_What to produce_: Output the lines below exactly, starting with the line that contains "Powered by WM (595, 1949)" and ending with the line that contains "Retour sur les", both included.

_Data items_:
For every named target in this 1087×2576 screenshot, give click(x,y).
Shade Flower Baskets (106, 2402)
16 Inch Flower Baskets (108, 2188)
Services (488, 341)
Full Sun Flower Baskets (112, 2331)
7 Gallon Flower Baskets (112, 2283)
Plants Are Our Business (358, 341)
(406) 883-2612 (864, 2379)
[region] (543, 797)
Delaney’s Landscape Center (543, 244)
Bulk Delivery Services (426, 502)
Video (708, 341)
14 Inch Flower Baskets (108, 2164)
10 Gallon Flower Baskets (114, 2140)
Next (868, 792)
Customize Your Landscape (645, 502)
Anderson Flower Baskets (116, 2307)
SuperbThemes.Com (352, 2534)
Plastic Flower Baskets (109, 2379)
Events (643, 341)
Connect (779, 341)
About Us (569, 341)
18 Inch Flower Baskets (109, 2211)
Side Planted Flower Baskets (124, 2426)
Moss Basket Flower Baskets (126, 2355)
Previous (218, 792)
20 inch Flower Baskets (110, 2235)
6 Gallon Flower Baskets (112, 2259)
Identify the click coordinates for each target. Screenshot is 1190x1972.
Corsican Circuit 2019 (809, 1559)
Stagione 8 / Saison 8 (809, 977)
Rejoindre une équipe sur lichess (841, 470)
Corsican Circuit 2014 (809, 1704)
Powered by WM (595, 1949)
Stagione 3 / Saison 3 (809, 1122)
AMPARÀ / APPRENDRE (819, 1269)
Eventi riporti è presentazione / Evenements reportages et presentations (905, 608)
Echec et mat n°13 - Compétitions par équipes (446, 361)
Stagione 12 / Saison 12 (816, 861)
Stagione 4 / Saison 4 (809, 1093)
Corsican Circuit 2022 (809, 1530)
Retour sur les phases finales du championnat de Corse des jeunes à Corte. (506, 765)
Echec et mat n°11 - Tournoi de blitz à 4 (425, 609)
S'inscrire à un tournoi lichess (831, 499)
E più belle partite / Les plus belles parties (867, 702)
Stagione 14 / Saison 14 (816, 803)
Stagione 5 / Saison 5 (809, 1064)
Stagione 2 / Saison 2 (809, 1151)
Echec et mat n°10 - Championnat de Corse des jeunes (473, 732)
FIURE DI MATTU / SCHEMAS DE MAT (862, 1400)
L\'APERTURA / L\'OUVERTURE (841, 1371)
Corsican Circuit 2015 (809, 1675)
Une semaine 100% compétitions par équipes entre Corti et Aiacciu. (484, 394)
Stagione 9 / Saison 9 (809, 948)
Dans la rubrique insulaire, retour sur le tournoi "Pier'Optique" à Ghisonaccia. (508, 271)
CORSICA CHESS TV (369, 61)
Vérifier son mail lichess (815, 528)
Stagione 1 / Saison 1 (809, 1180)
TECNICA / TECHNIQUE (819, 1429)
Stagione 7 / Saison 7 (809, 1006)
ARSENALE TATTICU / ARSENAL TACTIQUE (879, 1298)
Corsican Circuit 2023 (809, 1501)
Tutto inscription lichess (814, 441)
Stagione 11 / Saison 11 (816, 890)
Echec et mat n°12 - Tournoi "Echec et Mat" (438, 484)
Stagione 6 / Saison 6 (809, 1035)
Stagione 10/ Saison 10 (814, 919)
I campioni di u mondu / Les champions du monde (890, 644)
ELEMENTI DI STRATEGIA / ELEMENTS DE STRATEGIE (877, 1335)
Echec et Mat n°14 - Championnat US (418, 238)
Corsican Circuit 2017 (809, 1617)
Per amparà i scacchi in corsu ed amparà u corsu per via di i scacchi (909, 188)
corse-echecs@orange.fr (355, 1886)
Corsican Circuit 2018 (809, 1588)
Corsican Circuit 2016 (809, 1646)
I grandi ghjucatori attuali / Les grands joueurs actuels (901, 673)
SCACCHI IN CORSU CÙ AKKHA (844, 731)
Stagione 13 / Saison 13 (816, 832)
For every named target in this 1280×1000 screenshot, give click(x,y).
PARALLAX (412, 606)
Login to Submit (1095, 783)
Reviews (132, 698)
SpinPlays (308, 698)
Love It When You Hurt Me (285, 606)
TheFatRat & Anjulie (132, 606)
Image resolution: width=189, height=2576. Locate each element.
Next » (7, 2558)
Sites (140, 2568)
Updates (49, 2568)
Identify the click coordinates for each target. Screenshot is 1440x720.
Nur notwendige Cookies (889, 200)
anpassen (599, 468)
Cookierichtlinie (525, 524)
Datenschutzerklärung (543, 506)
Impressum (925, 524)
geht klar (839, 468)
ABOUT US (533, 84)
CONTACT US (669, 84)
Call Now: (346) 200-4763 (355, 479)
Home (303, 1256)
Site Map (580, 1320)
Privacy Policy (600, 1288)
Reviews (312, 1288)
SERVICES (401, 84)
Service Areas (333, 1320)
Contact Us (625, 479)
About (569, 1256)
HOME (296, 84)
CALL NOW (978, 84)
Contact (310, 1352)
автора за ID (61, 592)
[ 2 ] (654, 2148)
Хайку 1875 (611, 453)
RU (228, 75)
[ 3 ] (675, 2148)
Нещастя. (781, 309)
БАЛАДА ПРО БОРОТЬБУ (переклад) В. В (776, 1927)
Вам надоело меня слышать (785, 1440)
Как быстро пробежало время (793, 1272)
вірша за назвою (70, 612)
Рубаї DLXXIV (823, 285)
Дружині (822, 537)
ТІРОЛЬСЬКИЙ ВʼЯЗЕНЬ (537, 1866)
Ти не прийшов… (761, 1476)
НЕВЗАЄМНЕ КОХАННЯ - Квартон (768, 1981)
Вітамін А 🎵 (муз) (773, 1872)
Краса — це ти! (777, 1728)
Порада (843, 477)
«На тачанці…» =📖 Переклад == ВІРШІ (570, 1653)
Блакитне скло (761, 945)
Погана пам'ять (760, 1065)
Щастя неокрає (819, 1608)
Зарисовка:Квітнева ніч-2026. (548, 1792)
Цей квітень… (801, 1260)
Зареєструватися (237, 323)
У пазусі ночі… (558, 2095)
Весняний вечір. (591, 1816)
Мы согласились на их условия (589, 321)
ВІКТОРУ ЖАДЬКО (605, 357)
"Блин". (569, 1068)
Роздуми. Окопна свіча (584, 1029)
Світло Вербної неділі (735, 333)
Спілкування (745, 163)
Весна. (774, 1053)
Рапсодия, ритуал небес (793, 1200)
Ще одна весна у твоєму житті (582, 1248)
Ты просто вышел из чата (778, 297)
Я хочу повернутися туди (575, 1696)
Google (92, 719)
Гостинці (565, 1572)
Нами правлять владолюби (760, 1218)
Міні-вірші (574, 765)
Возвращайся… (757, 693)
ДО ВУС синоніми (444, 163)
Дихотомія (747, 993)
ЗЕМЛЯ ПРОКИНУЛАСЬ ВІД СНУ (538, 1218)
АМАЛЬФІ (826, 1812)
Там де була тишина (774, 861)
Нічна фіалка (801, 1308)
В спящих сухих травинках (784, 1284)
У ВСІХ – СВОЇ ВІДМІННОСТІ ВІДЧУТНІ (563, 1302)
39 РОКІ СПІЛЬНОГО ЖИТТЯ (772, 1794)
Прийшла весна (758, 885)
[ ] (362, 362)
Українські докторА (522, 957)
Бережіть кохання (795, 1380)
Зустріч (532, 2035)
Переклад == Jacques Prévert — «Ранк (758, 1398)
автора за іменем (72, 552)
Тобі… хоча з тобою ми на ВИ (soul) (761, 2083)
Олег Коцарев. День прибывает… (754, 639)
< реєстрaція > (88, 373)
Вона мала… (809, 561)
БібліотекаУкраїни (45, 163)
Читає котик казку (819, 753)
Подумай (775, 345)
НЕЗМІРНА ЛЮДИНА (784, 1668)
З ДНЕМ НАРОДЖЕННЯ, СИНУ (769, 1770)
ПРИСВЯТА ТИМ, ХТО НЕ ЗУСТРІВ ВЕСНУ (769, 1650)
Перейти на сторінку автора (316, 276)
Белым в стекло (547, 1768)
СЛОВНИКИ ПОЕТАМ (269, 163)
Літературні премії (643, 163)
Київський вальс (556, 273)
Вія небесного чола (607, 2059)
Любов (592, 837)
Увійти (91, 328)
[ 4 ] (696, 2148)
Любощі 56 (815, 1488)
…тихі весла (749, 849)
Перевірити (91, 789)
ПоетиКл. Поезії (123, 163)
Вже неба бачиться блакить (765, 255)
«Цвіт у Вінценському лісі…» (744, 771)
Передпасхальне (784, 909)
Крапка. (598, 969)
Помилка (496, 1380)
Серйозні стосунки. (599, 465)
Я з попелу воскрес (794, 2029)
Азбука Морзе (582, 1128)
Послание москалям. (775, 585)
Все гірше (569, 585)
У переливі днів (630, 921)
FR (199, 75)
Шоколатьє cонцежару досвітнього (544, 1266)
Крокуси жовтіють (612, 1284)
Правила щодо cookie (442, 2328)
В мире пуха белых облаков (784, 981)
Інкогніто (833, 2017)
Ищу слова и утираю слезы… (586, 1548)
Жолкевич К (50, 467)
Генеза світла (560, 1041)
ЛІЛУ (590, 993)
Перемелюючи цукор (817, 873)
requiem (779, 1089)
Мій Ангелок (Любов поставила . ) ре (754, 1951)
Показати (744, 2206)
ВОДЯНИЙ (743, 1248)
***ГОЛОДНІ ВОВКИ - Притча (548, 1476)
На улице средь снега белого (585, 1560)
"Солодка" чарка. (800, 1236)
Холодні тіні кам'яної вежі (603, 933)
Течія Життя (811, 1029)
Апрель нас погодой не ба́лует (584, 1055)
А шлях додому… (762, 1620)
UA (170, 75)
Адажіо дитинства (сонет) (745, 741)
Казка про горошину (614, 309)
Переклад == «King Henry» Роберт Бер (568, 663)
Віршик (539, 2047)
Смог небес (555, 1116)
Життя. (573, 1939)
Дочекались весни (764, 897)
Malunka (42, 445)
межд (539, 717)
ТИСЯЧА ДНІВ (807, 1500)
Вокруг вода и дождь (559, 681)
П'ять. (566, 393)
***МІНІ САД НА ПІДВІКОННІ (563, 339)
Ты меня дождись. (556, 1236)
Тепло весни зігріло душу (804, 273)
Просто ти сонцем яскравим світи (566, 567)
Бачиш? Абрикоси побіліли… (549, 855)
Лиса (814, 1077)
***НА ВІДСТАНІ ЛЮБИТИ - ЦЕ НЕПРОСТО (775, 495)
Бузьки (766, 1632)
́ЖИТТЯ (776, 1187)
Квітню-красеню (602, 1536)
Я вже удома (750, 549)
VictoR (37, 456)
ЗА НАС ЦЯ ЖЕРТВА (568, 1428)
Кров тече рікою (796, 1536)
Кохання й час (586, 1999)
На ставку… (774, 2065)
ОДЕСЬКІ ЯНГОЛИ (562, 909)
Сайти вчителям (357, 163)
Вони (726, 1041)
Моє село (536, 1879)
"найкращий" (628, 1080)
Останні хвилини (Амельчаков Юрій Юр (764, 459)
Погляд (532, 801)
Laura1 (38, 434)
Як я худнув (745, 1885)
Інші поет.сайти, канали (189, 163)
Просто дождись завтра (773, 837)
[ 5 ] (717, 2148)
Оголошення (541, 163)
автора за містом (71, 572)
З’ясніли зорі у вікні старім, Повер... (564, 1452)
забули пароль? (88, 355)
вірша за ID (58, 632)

_Output below_:
Powered by WM (595, 1949)
Stagione 3 / Saison 3 (809, 1122)
AMPARÀ / APPRENDRE (819, 1269)
Eventi riporti è presentazione / Evenements reportages et presentations (905, 608)
Echec et mat n°13 - Compétitions par équipes (446, 361)
Stagione 12 / Saison 12 (816, 861)
Stagione 4 / Saison 4 (809, 1093)
Corsican Circuit 2022 (809, 1530)
Retour sur les phases finales du championnat de Corse des jeunes à Corte. (506, 765)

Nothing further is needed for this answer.